WHAT TO PRODUCE:
From the line that contains "At what coordinates should I click to accomplish: Click the" to the end of the entries, write out every line exactly, including both ends, and nothing more.

Saved entries:

○ ○ ○

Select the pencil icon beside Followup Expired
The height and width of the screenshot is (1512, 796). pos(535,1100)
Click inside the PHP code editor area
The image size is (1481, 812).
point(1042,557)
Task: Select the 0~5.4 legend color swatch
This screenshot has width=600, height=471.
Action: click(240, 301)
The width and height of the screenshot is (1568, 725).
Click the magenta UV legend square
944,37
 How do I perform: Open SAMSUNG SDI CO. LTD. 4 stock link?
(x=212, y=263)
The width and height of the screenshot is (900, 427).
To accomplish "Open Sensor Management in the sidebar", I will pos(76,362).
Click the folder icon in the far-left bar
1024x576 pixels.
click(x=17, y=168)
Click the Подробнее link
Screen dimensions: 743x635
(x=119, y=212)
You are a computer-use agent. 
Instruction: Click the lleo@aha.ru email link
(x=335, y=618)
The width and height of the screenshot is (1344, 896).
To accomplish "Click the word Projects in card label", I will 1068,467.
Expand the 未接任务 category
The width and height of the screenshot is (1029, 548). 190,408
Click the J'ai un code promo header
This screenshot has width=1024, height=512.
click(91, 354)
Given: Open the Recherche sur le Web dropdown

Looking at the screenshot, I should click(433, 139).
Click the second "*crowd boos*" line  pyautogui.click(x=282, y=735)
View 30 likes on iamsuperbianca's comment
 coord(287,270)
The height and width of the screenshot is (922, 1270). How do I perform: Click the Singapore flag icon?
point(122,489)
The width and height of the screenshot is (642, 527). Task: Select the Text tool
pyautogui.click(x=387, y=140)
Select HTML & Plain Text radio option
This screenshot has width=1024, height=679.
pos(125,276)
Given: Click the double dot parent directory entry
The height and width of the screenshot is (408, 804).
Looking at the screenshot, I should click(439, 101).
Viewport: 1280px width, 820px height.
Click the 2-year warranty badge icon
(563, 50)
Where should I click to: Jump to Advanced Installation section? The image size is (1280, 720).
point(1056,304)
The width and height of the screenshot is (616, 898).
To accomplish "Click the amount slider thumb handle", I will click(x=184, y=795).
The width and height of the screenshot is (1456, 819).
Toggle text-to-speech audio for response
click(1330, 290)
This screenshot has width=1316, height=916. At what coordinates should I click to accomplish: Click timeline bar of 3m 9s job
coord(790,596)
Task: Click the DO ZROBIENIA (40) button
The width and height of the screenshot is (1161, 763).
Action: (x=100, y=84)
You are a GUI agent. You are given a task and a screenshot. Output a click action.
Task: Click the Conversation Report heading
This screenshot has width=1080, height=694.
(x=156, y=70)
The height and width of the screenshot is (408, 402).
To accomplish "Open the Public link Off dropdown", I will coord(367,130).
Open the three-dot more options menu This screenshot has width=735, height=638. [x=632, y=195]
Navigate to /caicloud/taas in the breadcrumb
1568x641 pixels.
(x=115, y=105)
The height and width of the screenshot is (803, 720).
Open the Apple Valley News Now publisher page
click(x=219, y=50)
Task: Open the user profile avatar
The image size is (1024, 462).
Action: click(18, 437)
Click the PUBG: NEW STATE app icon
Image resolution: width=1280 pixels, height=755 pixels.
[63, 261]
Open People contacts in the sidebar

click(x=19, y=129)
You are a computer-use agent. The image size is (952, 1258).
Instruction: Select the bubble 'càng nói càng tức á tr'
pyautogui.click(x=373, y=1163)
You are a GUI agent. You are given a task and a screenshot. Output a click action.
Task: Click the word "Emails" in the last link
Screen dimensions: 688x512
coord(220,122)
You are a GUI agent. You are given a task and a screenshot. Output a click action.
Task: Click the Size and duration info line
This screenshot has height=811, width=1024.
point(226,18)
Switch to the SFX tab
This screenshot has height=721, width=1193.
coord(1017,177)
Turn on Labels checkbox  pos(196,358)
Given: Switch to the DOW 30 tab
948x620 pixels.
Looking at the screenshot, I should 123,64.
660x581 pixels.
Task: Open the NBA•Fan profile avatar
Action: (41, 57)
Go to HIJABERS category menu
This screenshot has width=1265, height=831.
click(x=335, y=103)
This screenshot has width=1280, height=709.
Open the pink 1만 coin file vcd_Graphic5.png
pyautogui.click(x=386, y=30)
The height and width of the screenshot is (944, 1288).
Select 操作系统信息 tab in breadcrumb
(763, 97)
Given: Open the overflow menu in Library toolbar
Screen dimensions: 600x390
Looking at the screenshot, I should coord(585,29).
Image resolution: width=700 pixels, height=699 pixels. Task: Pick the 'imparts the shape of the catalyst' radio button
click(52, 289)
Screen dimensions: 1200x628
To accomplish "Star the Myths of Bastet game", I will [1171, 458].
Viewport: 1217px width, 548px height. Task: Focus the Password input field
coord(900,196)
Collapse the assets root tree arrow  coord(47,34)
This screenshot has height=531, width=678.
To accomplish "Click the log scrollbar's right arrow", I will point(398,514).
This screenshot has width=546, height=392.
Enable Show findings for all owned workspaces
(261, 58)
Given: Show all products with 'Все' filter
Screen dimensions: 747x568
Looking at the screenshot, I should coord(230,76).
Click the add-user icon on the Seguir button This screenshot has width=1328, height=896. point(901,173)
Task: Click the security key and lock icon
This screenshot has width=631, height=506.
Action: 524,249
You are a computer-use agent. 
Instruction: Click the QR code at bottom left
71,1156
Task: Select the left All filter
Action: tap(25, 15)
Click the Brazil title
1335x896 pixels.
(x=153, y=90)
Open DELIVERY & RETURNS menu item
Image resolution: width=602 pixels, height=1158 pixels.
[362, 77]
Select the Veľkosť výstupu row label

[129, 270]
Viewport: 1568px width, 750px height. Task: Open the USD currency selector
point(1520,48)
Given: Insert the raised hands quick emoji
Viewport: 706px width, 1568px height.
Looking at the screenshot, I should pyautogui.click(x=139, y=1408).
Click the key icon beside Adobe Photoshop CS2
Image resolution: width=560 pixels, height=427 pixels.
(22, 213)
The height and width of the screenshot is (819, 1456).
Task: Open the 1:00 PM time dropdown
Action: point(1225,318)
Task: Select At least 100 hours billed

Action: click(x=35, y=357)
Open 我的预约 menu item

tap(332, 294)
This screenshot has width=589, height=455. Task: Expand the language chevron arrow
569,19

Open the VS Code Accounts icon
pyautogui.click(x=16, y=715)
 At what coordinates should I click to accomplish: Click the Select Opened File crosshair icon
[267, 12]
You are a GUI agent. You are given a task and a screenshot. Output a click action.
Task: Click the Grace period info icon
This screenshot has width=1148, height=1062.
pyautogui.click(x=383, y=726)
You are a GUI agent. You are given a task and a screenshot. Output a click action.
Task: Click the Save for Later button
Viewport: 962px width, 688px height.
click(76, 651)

○ ○ ○

THE ANSWER:
 At what coordinates should I click to accomplish: Click the Select Opened File crosshair icon
[267, 12]
You are a GUI agent. You are given a task and a screenshot. Output a click action.
Task: Click the Grace period info icon
This screenshot has width=1148, height=1062.
pyautogui.click(x=383, y=726)
You are a GUI agent. You are given a task and a screenshot. Output a click action.
Task: Click the Save for Later button
Viewport: 962px width, 688px height.
click(76, 651)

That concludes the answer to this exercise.